Processing and packaging
Any number of things can happen here, and the spectrum of foods is so wide, we couldn’t possibly cover it all here in one sitting! Just about every food you’ve got in your cupboard, fridge, or freezer – be it a block of cheese, a frozen pizza, or a pouch of spice mix – needs polythene, at least at storm stage, to be made.
But here’s one example; let’s say a crop of potatoes has been transported to a factory that makes frozen chips. After coming out of their protective transport packaging, the potatoes will be washed and peeled – and those skins will probably get mulched and bagged, too. They can be used as compost, animal feed, or have their starch extracted for food additives.
The potato flesh will then be chipped, par-cooked, and then flash frozen – before being weighed out and bagged up. These bags might actually be made by the factory’s own automated process – folding and sealing coloured and printed single wound polythene sheeting into chip bags.
These bags then get loaded onto pallets, wrapped, and stored in huge freezers, awaiting transport by refrigerated lorries. Then, the chips are off to the supermarket, or your local chippy – before they finally go home with you.
The polythene used for bagging up these chips must be made of virgin material, to avoid risk of contamination, and also has to be treated with an additive that prevents the material becoming brittle when frozen.
And it has to be certified as food-grade, too.
Food grade polythene: what’s the difference?
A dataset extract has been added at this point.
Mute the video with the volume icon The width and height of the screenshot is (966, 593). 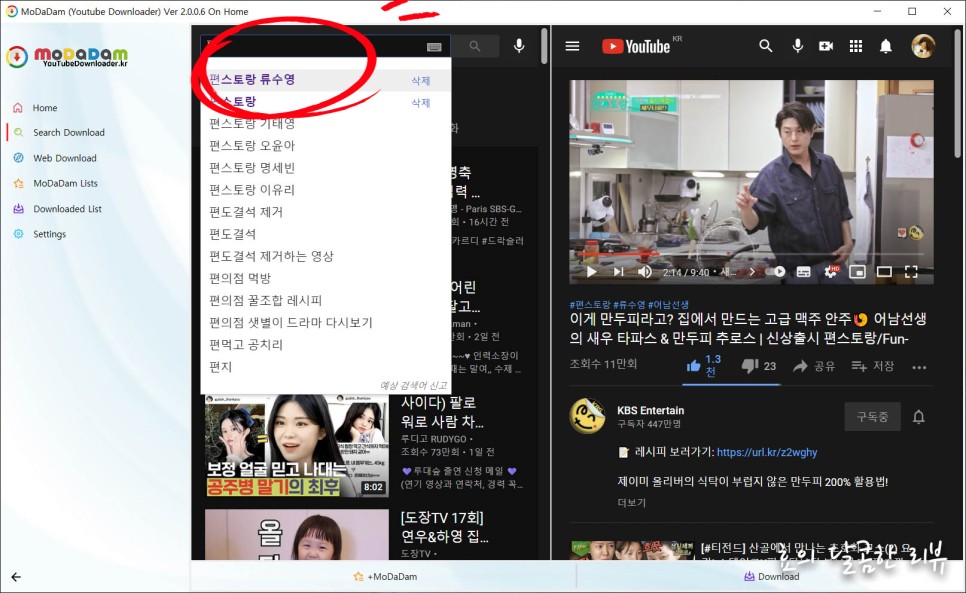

Food-grade polythene has a higher standard than other types, because it can impact public health. It must meet the rules set out by the Food Standards Agency (FSA):
If you wrap or package food as part of your business then you must:
- Use material that will not be a source of contamination for wrapping and packaging
- Store wrapping materials so they are not at risk of contamination
- Wrap and package the food in a way that avoids contamination of products
- Make sure that any containers are clean and not damaged
- Be able to keep the wrapping or packaging material clean
Food-grade polythene is essentially the same material, bar any additional additives, but it has been treated with extra care and separated from other grades – to ensure cleanliness and food safety. Polythene manufacturers and distributors should hold an ISO 9000 certificate, as a mark that they meet those standards.
Advantages of polythene over other food-safe plastics
The FSA lists PVC and polystyrene among other food safe plastics (like polythene and acrylic).
However, a report issued by the FSA itself states that “PVC was the most toxic polymer type” in testing – and other studies have found polystyrene could be cancer-causing, particularly when used with hot food.
Polythene is non-reactive and inert, with no known toxicity, and so is the safest choice for food packaging.
With so many colour options, functional additives, printability, and a low cost per unit – it’s one of the most versatile, too.